Sunday, November 06, 2005

Marijuana and Schizophrenia

Smoking pot apparently causes similar brain changes as schizophrenia and hastens the onset of the disease in those who are otherwise susceptible. I have often dismissed such research in the past as drug war propaganda, but this is pretty solid stuff done in the fairly liberal socialist democracy of Denmark.
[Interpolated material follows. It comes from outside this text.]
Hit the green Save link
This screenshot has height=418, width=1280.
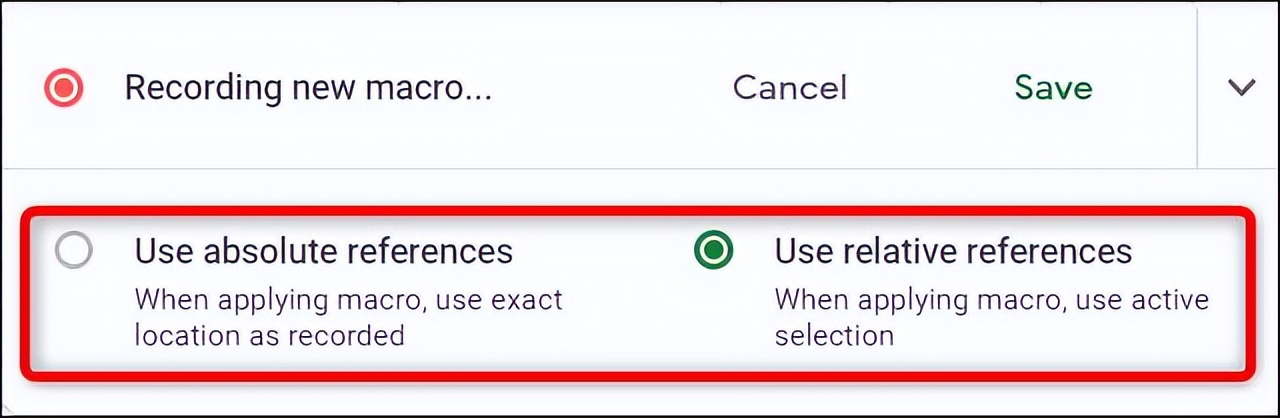[1053, 88]
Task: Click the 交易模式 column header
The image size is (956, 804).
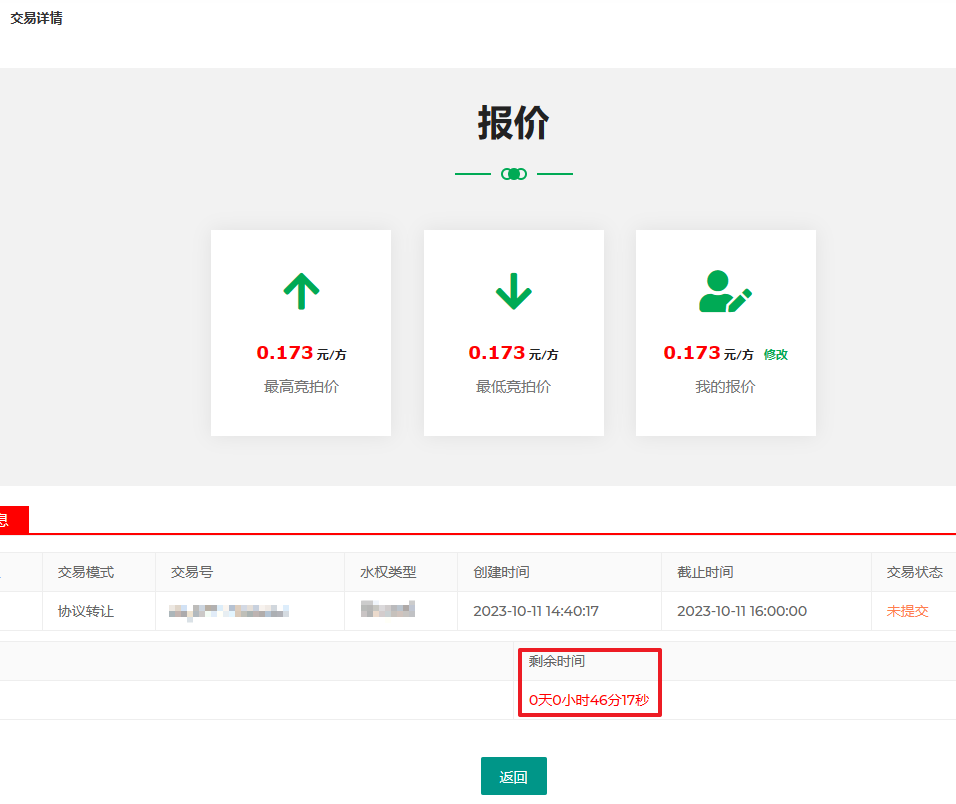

Perhaps most disturbing was this passage:

A second study by researchers at the Zucker Hillside Hospital in New York looked at the brains of teenagers, comparing some who were heavy cannabis users with schizophrenic patients and healthy adolescents.

The team used a sophisticated scanning technique called diffusion tensor imaging (DTI) which measures the motion of water molecules in the brain which can indicate microscopic abnormalities.
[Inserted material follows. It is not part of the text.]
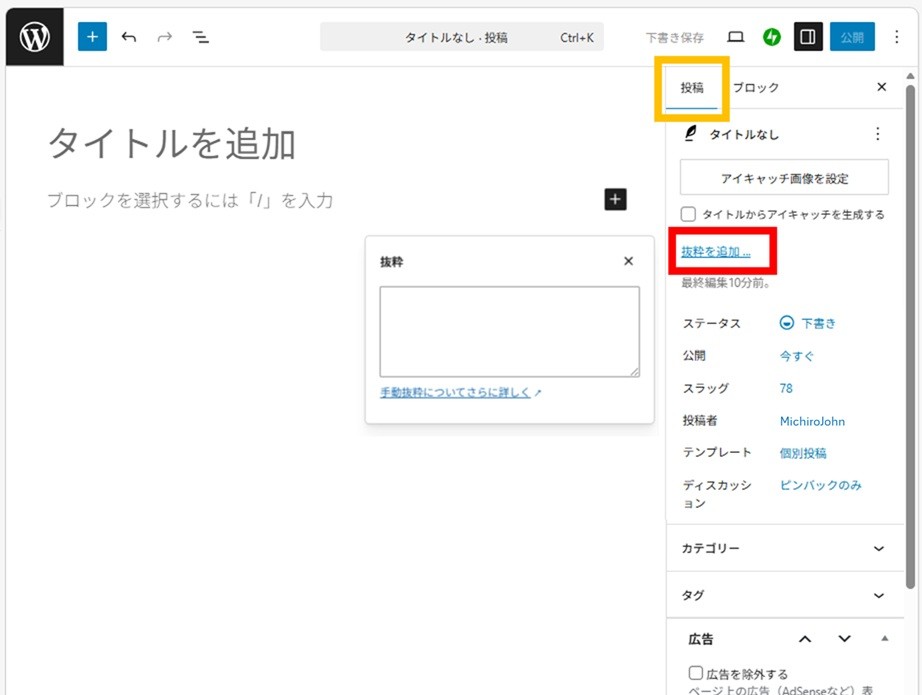Viewport: 922px width, 695px height.
Task: Open the document overview list icon
Action: (x=201, y=37)
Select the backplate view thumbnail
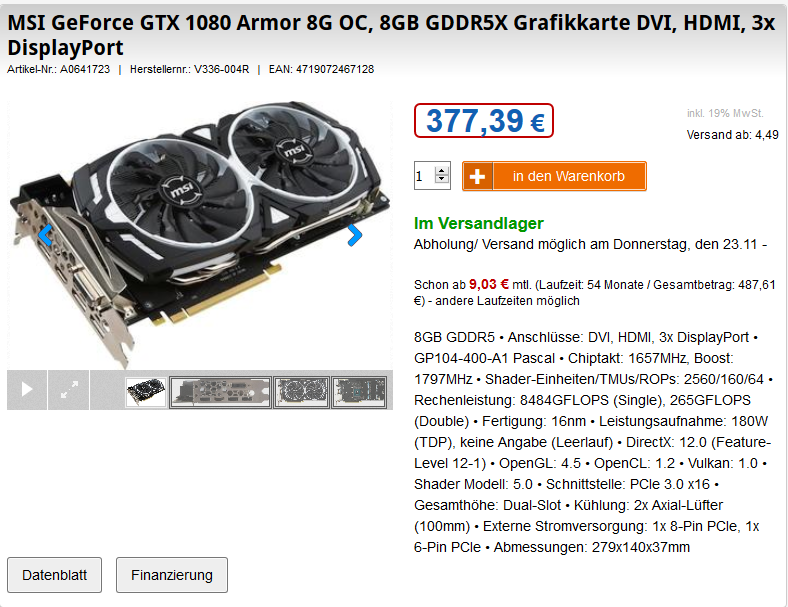 click(x=359, y=392)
They found similar abnormalities in an area of the brain linked to high level linguistic and auditory skill in cannabis users and those with schizophrenia.
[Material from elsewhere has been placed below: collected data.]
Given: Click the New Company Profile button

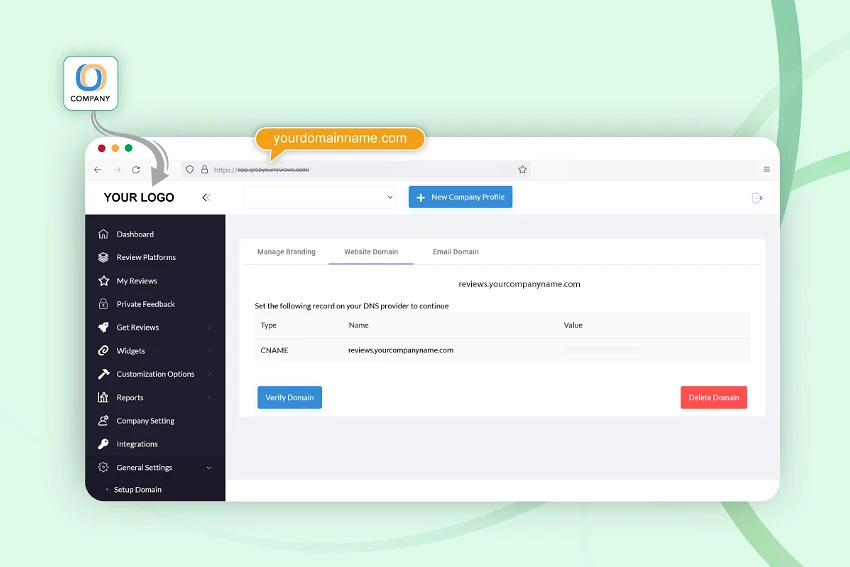Looking at the screenshot, I should [460, 198].
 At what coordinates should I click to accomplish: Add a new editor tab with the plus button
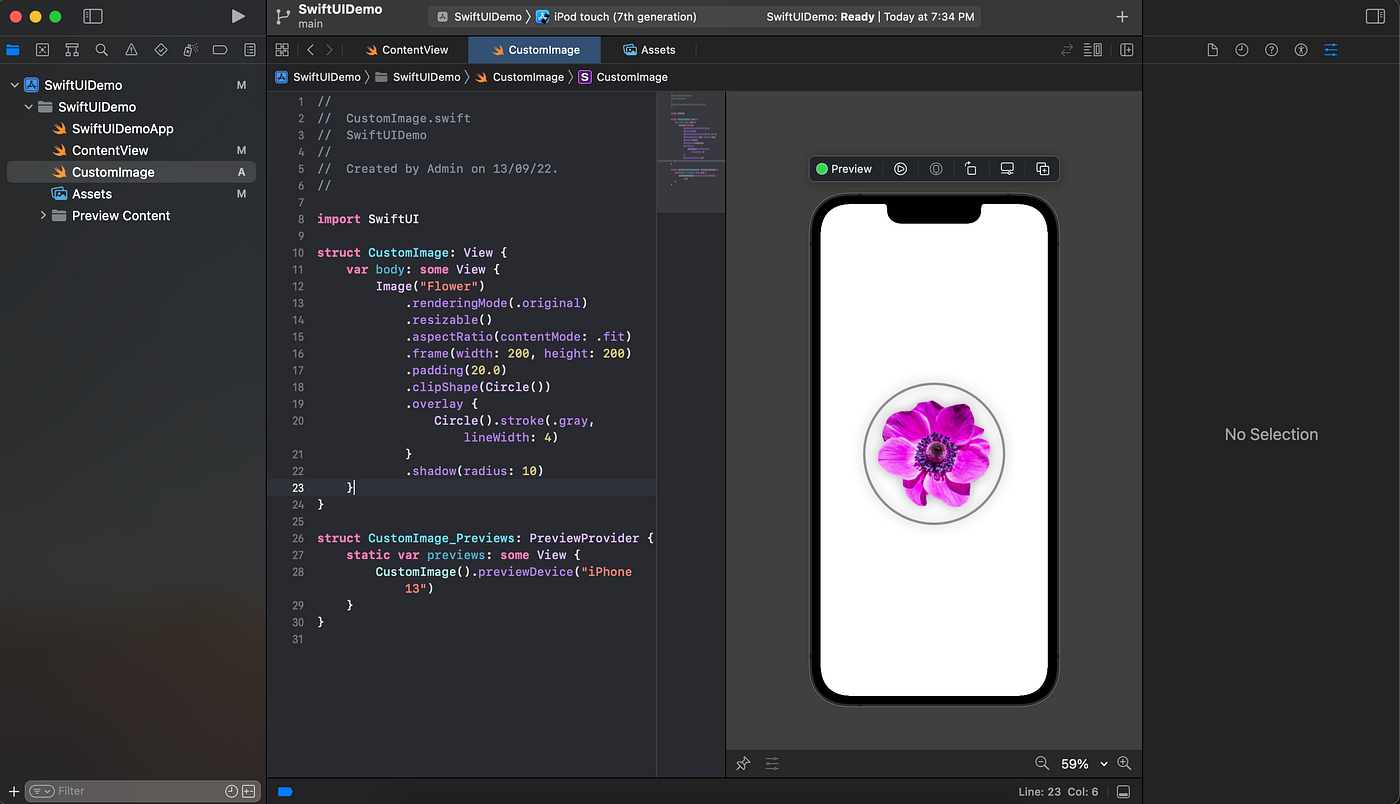click(1122, 16)
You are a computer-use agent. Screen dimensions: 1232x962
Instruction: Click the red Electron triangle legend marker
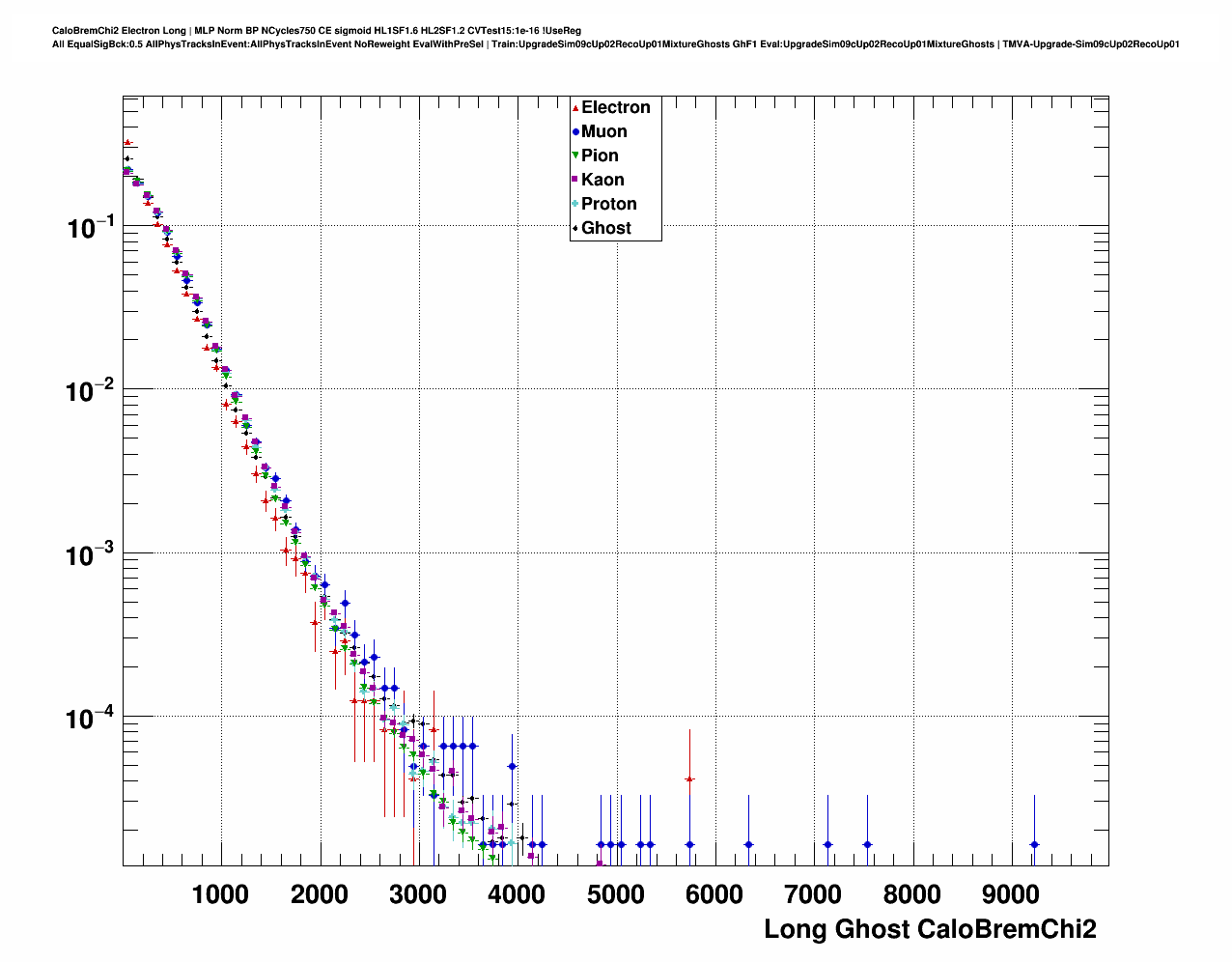(x=575, y=108)
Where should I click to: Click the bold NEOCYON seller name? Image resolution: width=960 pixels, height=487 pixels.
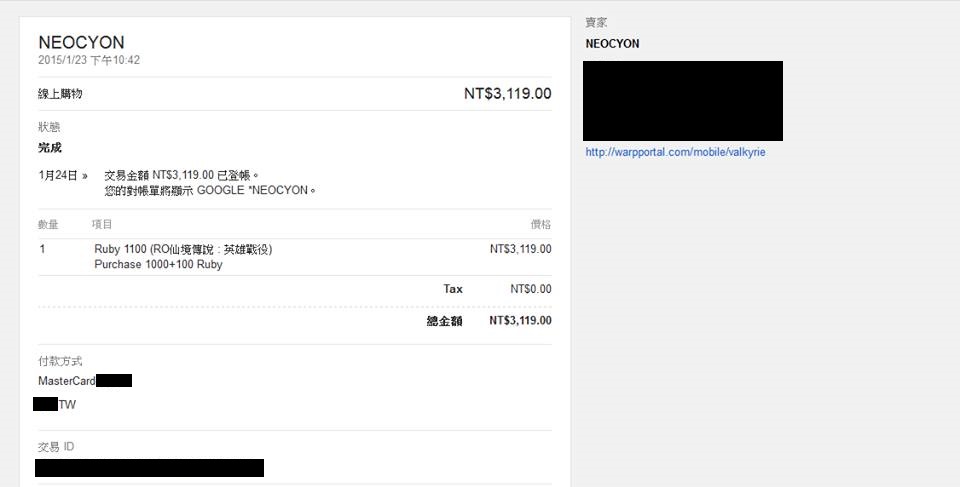pos(612,44)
They focused on the arcuate fasciculus, a bundle of fibres connecting the Broca's area in the left frontal lobe and the Wernicke's area in the left temporal lobe.

The abnormalities were not seen in healthy teenagers.

Dr Mazar Ashtari, of the Albert Einstein College of Medicine who led the study, said: "Because this language/auditory pathway continues to develop during adolescence, it is most susceptible to the neurotoxins introduced into the body through marijuana use."
This means even if one has no familial tendency to develop schizophrenia, chronic pot smoking may cause schizoid like changes in the brain.

Some users of marijuana and other psychedelic (or entheogenic) substances like to think they have opened the doors of perception through their indulgence and that those who don't partake just have blinders on. I will grant this may be true for occasional use of mind altering substances like pot and mushrooms in an ideal set and setting (as advocated by Timothy Leary back in his serious research days). However, mounting evidence suggests chronic daily use disturbs the mind of almost all users, particularly those who became habituated in their teens. If you resist this idea, then how do you reconcile the fact that the brain structure of a daily lifelong marijuana user probably looks more like someone with psychosis than it does like that of an enlightened sage. Just because a little of something may be desirable under certain conditions doesn't mean a lot all the time is even more beneficial.